→ **What you should do**:
Go to the line holding "Select the RPM column header" in the data below. Return it and each line after it through the last, exactly, and skip the pictures.

→ **Saved entries**:
● ● ● ●
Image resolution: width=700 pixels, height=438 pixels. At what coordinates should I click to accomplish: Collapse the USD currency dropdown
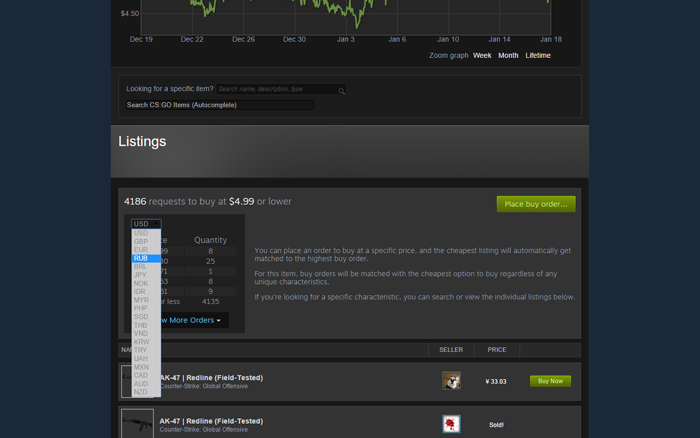pyautogui.click(x=146, y=224)
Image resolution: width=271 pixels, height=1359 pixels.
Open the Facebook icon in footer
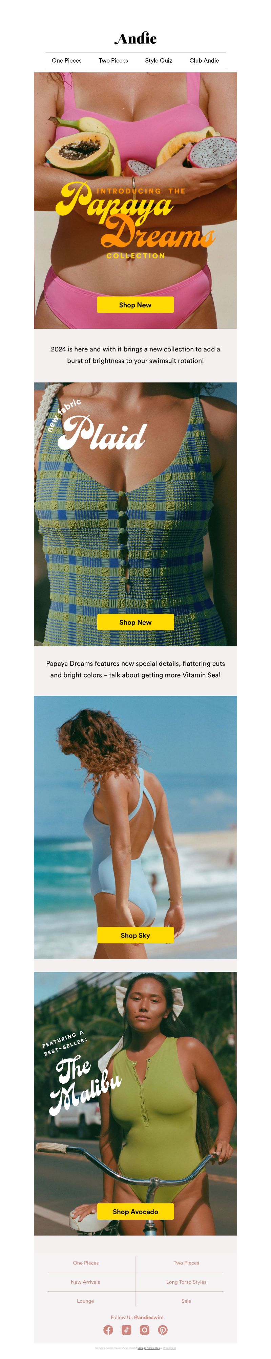click(x=108, y=1330)
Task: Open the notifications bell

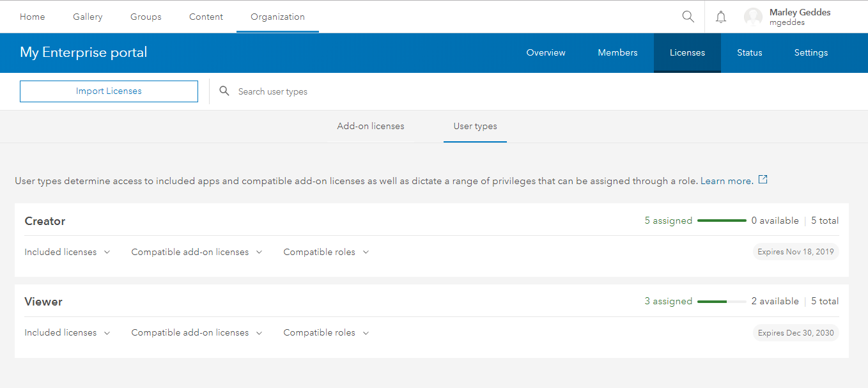Action: point(720,17)
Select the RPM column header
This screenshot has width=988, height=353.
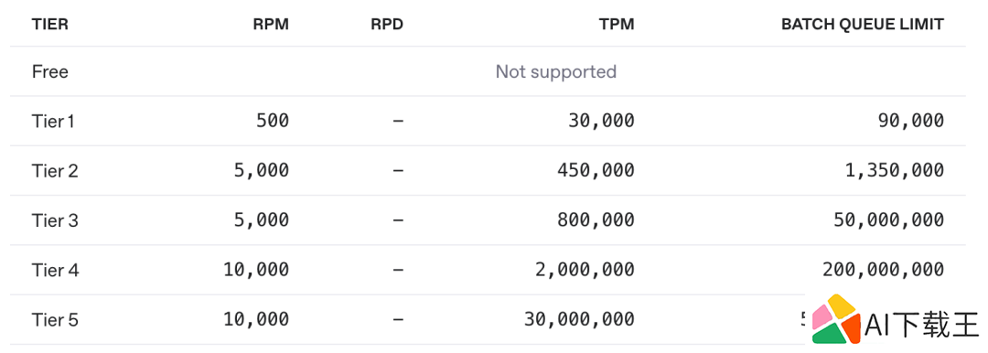[x=273, y=25]
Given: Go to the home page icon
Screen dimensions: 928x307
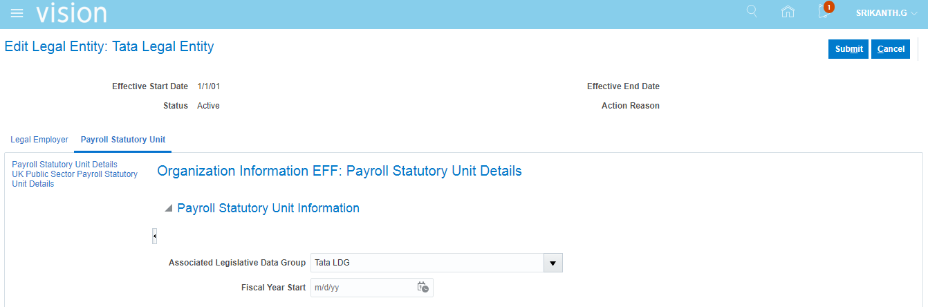Looking at the screenshot, I should coord(787,12).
● ● ● ●
→ **Reply to the task**:
Select the RPM column header
This screenshot has width=988, height=353.
[x=273, y=25]
Given: Go to the home page icon
Screen dimensions: 928x307
Looking at the screenshot, I should coord(787,12).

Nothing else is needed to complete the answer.